In 2012, hundreds of fast food workers in New York City walked off the job demanding a living wage and setting the floor at $15 per hour. The movement swept the country and what once seemed as an impossible dream by workers deemed as “unworthy” by their corporate employers is now a PR nightmare for billionaires and mega conglomerates that refuse to treat their employees with basic dignity.
The fight for $15 rages on in Tallahassee, with former City Commissioner Gil Ziffer writing an opinion piece asserting jobs like lifeguard and concession worker do not deserve the bare minimum in a new wage floor championed by Democrats across the country that received overwhelming bipartisan support from Florida voters in the 2020 cycle. Ziffer has not been in office since 2018, and was last seen in politics for endorsing Michael Bloomberg in the Democratic Presidential Primary.
Ziffer was responding to criticism of the disparate treatment of employees deemed “full time” and deserving of higher pay versus “part time” or “seasonal” employees, which he argues are merely retirees and college students and not the same caliber of employee as someone who, for example, answers 911 calls.
This is not a new debate for the Capital City. In 2019, Ziffer’s replacement, Commissioner Williams-Cox, expressed her desire to raise the wage floor to $12 per hour–a target based on reports that $12 in Leon County was a living wage.
According to the City of Tallahassee, a living wage in Leon County is now $13.89. In 2019, the City did raise the wage to $12 for full-time employees, but temporary employees were excluded.
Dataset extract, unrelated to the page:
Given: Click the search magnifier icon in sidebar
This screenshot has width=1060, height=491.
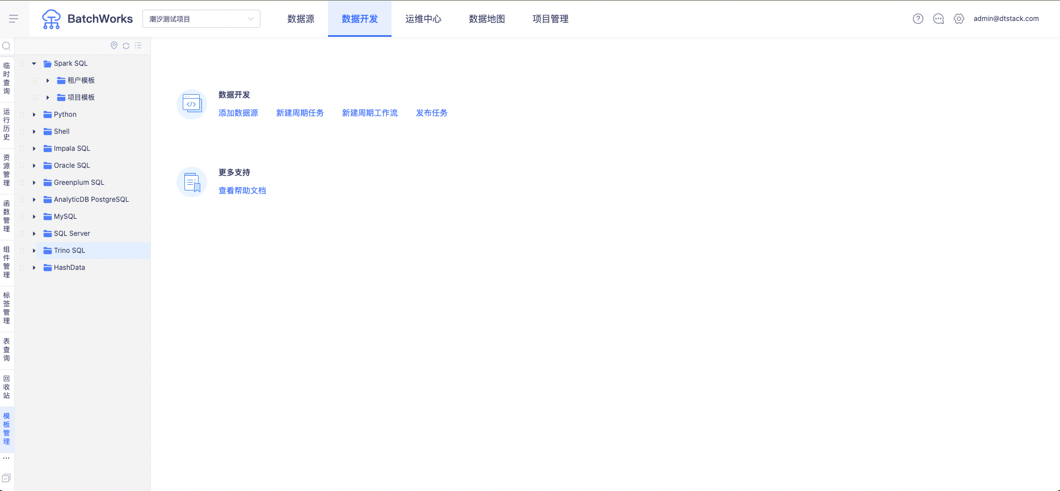Looking at the screenshot, I should pos(7,46).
The Tallahassee Democrat reported that in May 2021, in the face of a lifeguard shortage, the City of Tallahassee raised the position pay to $12.50 from the $8.80 it previously offered, a full two years after the $12 minimum was first proposed by the City Commission. The new wage of $12.50 was not adequate to attract employees in a competitive labor market and resulted in only two of seven public pools open for the season.
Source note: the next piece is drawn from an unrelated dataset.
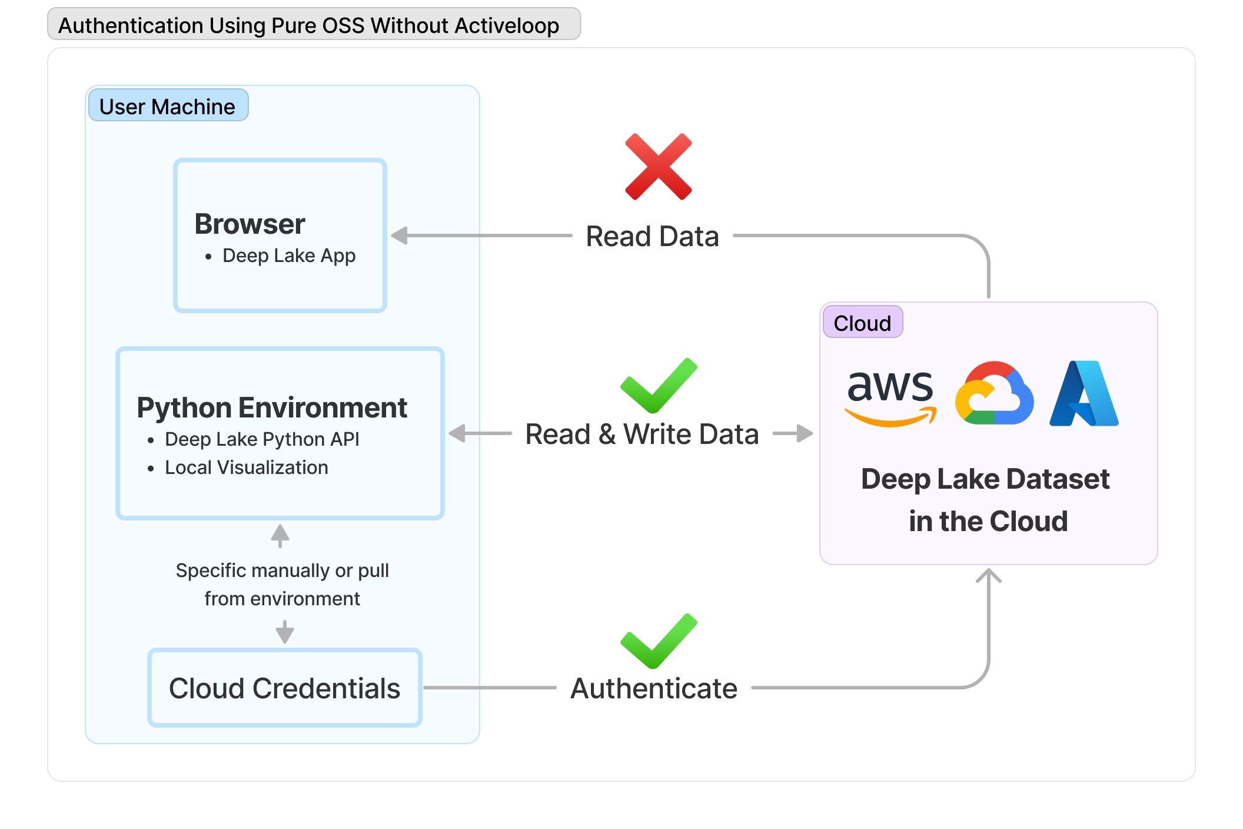This screenshot has width=1243, height=829.
Task: Click the down arrow above Cloud Credentials
Action: coord(285,632)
In 2021 budget talks, Commissioner Williams-Cox asked City Manager Reese Goad and the budget team to “show us what it looks like,” referring to the fiscal impact of raising the wage for all workers both full and part-time to $15 per hour.
At the July 7th budget workshop, city staff determined it would cost $1.7 million of the city’s $172.3 million dollar general fund to raise the wage for all employees regardless of position.
Commissioners Porter and Matlow expressed their desire to move forward with the pay increase. It is uncertain which direction the City Commission will take on pay equity, but there’s a clear break from the past in how employee compensation is discussed and considered. The Commission will officially vote on the proposed budget and employee wages at a public hearing scheduled for September.